**Stored data**
....................

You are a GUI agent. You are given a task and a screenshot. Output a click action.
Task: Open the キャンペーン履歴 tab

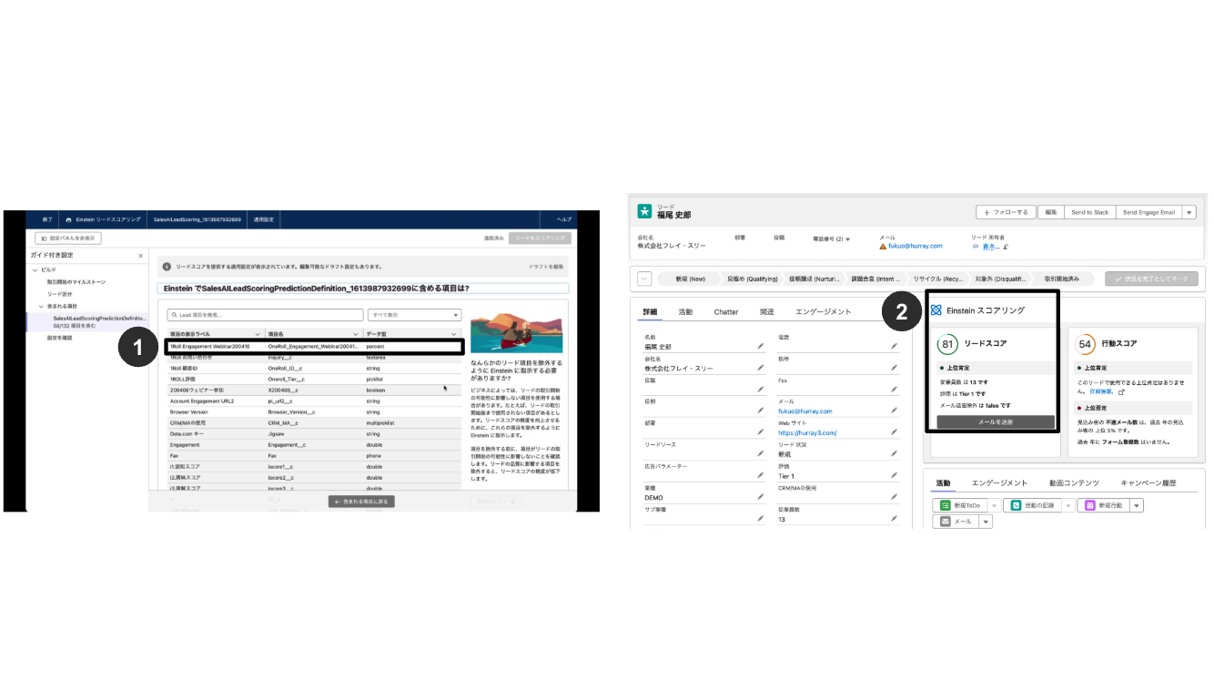click(x=1148, y=482)
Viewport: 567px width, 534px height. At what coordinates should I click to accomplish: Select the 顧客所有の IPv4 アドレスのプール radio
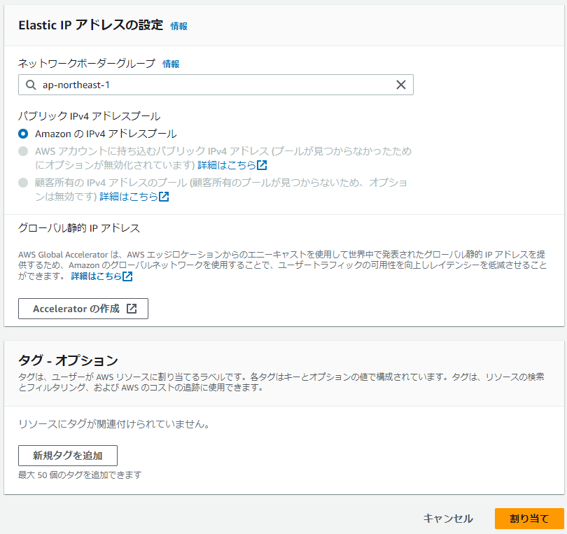23,183
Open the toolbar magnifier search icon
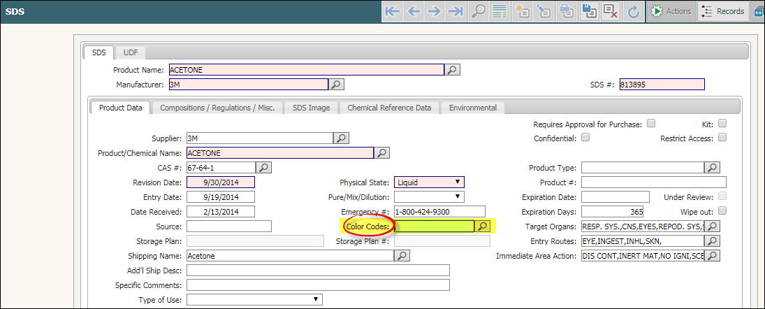 (478, 11)
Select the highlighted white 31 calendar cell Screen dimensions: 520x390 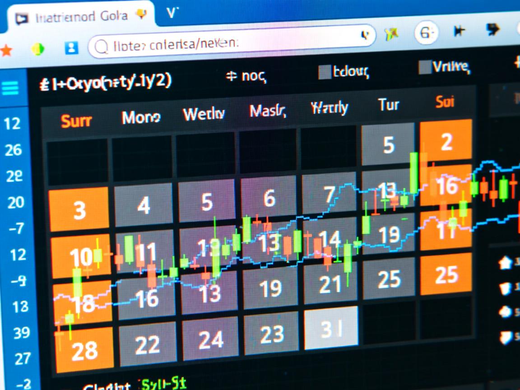click(x=331, y=328)
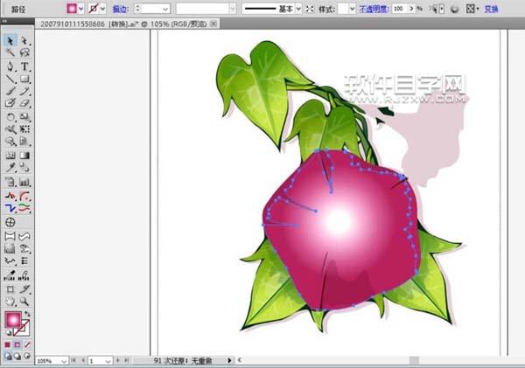Select the black arrow Selection tool

tap(10, 41)
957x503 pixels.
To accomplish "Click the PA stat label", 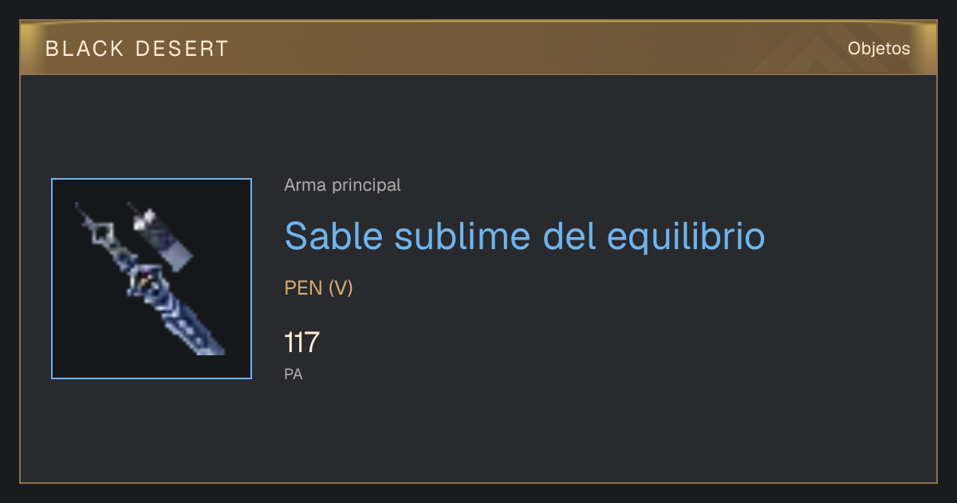I will coord(293,374).
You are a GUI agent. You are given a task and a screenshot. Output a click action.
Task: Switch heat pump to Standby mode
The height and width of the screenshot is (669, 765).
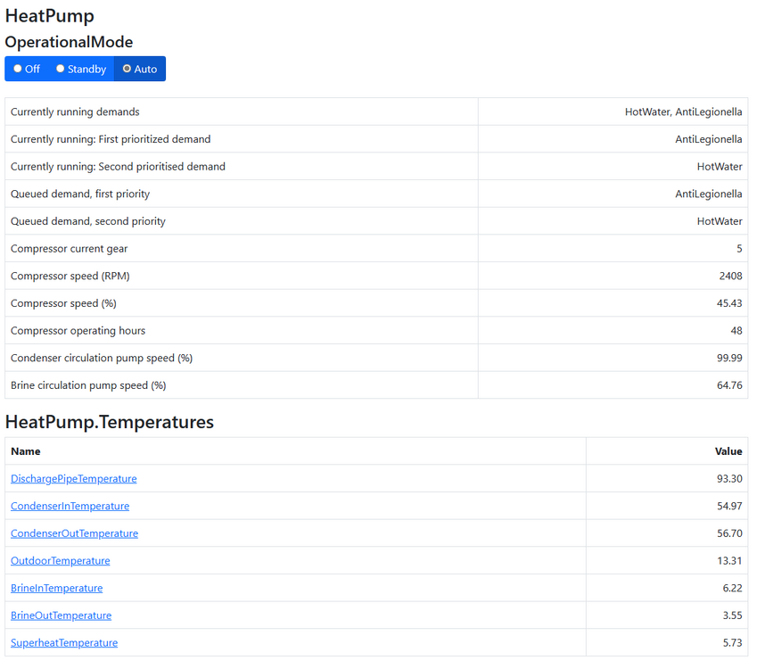click(81, 68)
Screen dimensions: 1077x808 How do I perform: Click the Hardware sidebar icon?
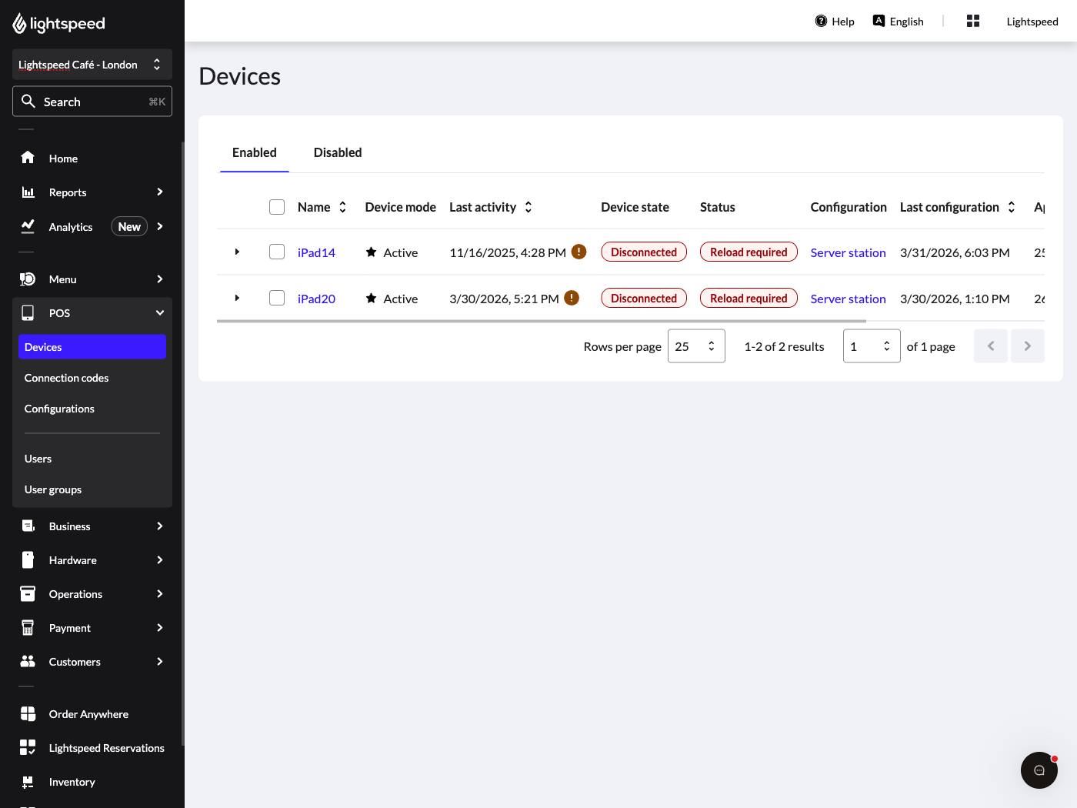pos(28,559)
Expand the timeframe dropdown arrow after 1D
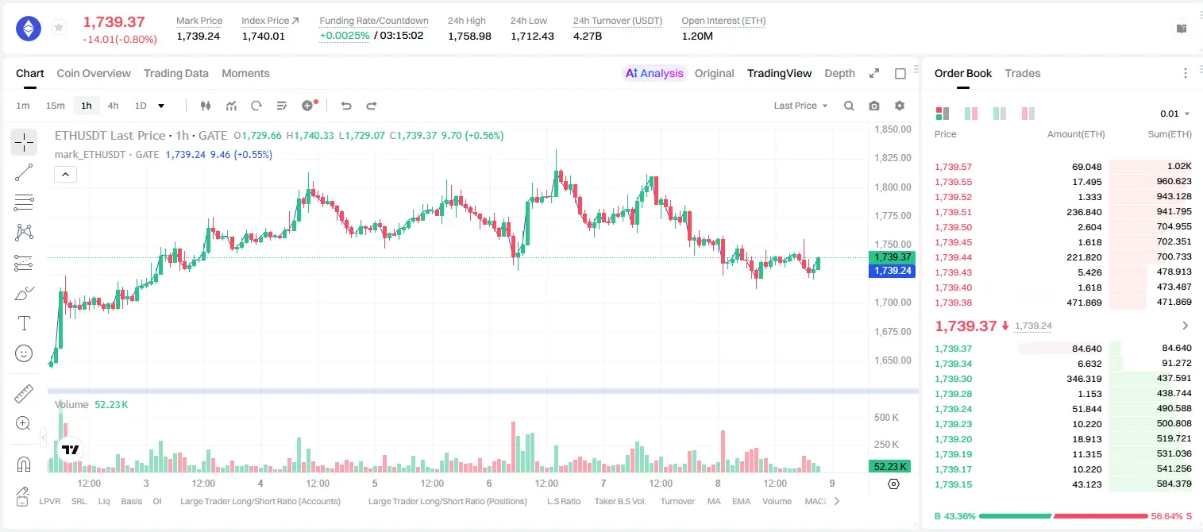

....................

**Problem details**
Output, exactly and without pictures, the lines above that run from the one containing "Task: Switch heat pump to Standby mode" through the last line of the entries, inclusive.

**Written solution**
Task: Switch heat pump to Standby mode
The height and width of the screenshot is (669, 765).
click(81, 68)
Screen dimensions: 1077x808 How do I perform: Click the Hardware sidebar icon?
pos(28,559)
Expand the timeframe dropdown arrow after 1D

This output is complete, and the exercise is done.